Agarwal A, Mishra S K
Department of Endocrine Surgery, Sanjay Gandhi Postgraduate Institute of Medical Sciences, Lucknow, India.
Aust N Z J Surg. 1996 Jun;66(6):358-60. doi: 10.1111/j.1445-2197.1996.tb01210.x.
Completion thyroidectomy is the removal of any thyroid tissue that remains after a less than total thyroidectomy. This procedure has been commonly performed when the final histopathology of the excised ipsilateral thyroid lobe reveals papillary or follicular carcinoma of the thyroid. Complete thyroidectomy carries little morbidity if performed by experienced surgeons using a lateral approach. The purpose of this study is to reinforce the usefulness of a lateral approach.
A retrospective analysis over a 5 year period at the Department of Endocrine Surgery, Sanjay Gandhi Postgraduate Institute of Medical Sciences (SGPGIMS) yielded 19 patients who underwent completion thyroidectomy.

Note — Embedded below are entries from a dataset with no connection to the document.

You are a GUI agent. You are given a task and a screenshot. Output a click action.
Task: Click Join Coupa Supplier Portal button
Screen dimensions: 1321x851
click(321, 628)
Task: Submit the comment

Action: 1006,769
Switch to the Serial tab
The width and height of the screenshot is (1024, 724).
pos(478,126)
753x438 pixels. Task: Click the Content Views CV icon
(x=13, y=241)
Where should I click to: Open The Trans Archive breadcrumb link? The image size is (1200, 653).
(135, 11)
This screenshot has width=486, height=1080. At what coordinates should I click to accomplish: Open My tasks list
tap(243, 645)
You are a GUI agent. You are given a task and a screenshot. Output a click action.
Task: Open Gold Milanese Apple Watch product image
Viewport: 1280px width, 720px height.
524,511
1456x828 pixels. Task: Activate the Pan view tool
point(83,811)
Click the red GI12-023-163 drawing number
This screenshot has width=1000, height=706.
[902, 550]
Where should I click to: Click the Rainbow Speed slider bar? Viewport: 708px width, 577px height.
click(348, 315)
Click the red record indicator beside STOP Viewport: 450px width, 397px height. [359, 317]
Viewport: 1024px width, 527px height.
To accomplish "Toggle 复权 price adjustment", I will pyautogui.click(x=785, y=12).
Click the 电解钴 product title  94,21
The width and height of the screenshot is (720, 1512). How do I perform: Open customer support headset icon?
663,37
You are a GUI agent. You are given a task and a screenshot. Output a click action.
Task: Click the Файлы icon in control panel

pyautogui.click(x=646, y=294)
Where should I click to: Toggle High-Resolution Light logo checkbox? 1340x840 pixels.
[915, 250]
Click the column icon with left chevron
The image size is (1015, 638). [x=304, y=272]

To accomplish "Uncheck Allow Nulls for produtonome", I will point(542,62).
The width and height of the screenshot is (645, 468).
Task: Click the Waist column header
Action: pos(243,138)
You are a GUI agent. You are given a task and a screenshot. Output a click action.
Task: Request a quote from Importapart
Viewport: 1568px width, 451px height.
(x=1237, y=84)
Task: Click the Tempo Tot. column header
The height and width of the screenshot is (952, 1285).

This group represents 23% of 82 patients who underwent total thyroidectomy for differentiated thyroid cancer (DTC) during that period. The residual thyroid tissue was excised through a lateral approach and could be resected safely, preserving the recurrent laryngeal nerve (RLN) and the parathyroid glands.
A lateral approach dissection could be performed with ease in a virgin area. Excision of residual thyroid tissue could be performed safely even in cases with prior partial lobectomy or bilateral subtotal resection. Tumour was found in 52% of the re-operative specimens: in three out of four of those after a previous partial lobectomy, in six out of 12 of those after a total lobectomy, and in one out of three of those after a prior bilateral (although incomplete) thyroid resection. Postoperative complications included transient RLN palsy (n = 2) and transient hypoparathyroidism (n = 4).
Completion thyroidectomy using a lateral approach is safe in re-operative thyroid surgery.
甲状腺次全切除术后,完成甲状腺切除术是指切除剩余的任何甲状腺组织。当切除的同侧甲状腺叶最终组织病理学检查显示为甲状腺乳头状癌或滤泡状癌时,通常会进行此手术。如果由经验丰富的外科医生采用外侧入路进行完全甲状腺切除术,则并发症很少。本研究的目的是强化外侧入路的实用性。
对桑贾伊·甘地医学科学研究生学院(SGPGIMS)内分泌外科5年期间的病例进行回顾性分析,有19例患者接受了完成甲状腺切除术。该组占同期82例因分化型甲状腺癌(DTC)接受全甲状腺切除术患者的23%。通过外侧入路切除残留的甲状腺组织,并且可以安全地切除,同时保留喉返神经(RLN)和甲状旁腺。
在未手术过的区域可以轻松进行外侧入路解剖。即使在先前进行过部分叶切除术或双侧次全切除术的病例中,也可以安全地切除残留的甲状腺组织。在52%的再次手术标本中发现肿瘤:在先前进行过部分叶切除术的患者中,四分之三发现肿瘤;在全叶切除术后的12例患者中,6例发现肿瘤;在先前进行过双侧(尽管不完全)甲状腺切除术后的3例患者中,1例发现肿瘤。术后并发症包括短暂性RLN麻痹(n = 2)和短暂性甲状旁腺功能减退(n = 4)。
在再次甲状腺手术中,采用外侧入路进行完成甲状腺切除术是安全的。